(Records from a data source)

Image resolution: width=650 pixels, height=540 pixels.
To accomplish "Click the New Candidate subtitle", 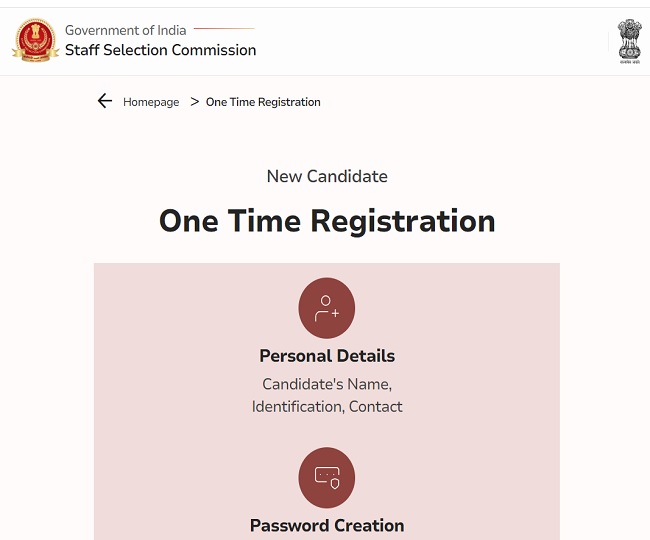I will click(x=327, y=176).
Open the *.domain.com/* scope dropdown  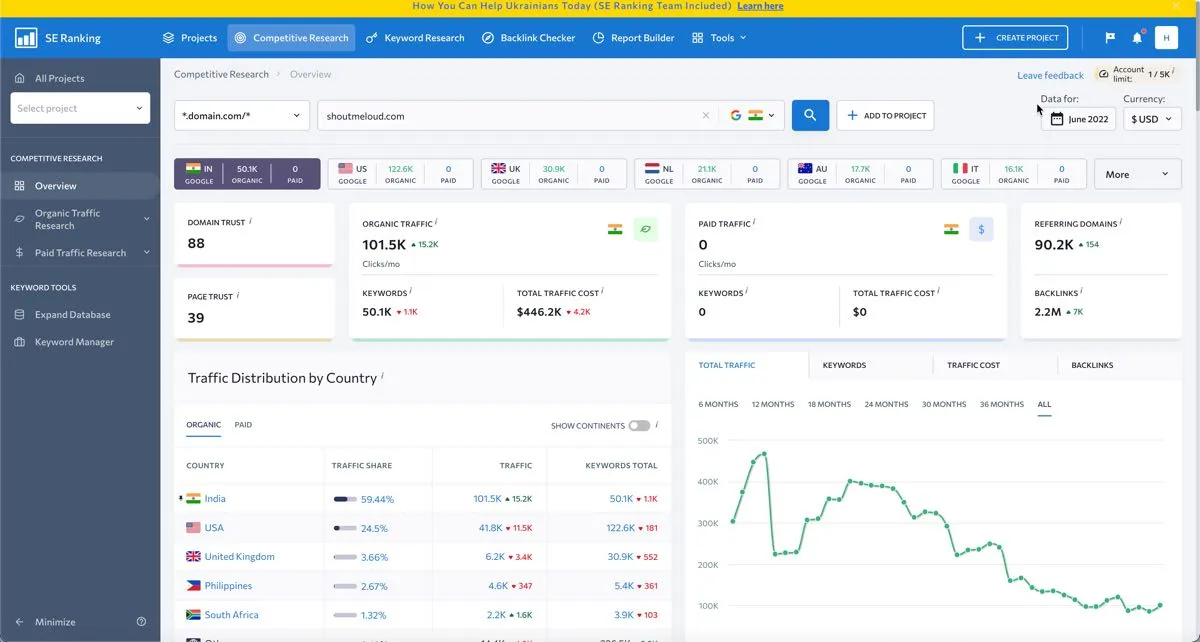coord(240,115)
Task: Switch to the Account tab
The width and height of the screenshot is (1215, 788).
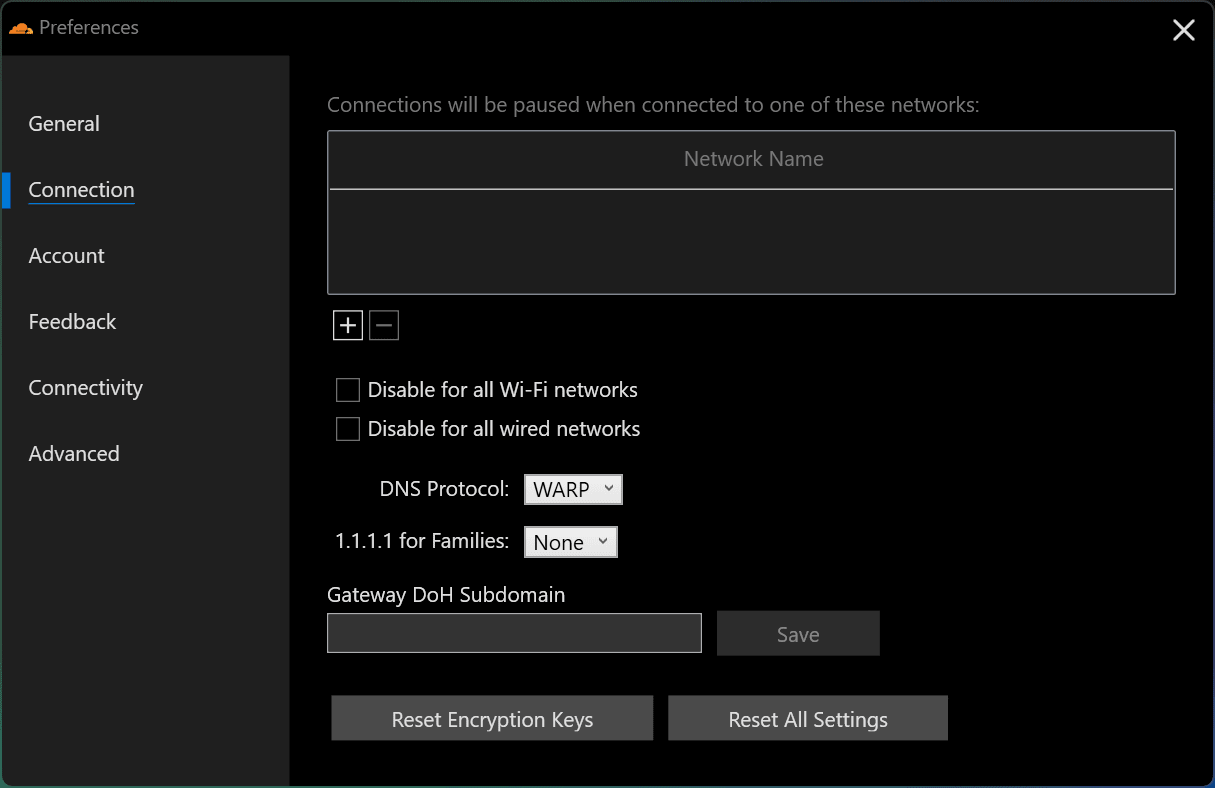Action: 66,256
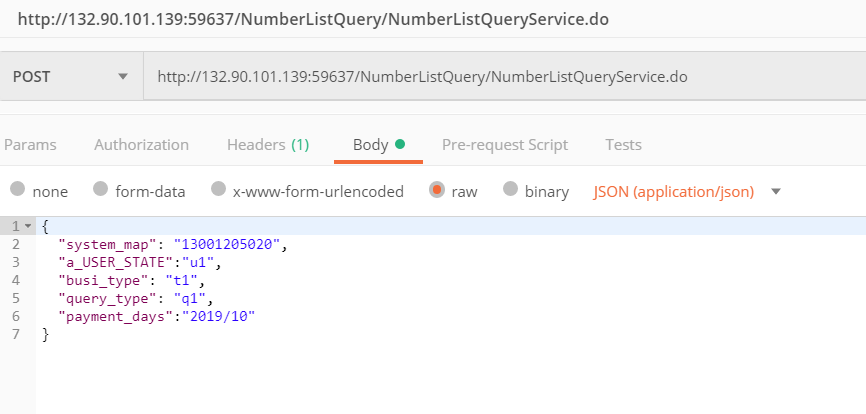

__EXERCISE INSTRUCTIONS__:
Please print exactly the lines from the line containing "The width and" through the end of the records above, both included, leaving out every picture.

__TASK RESULT__:
The width and height of the screenshot is (1215, 788).
Action: 66,256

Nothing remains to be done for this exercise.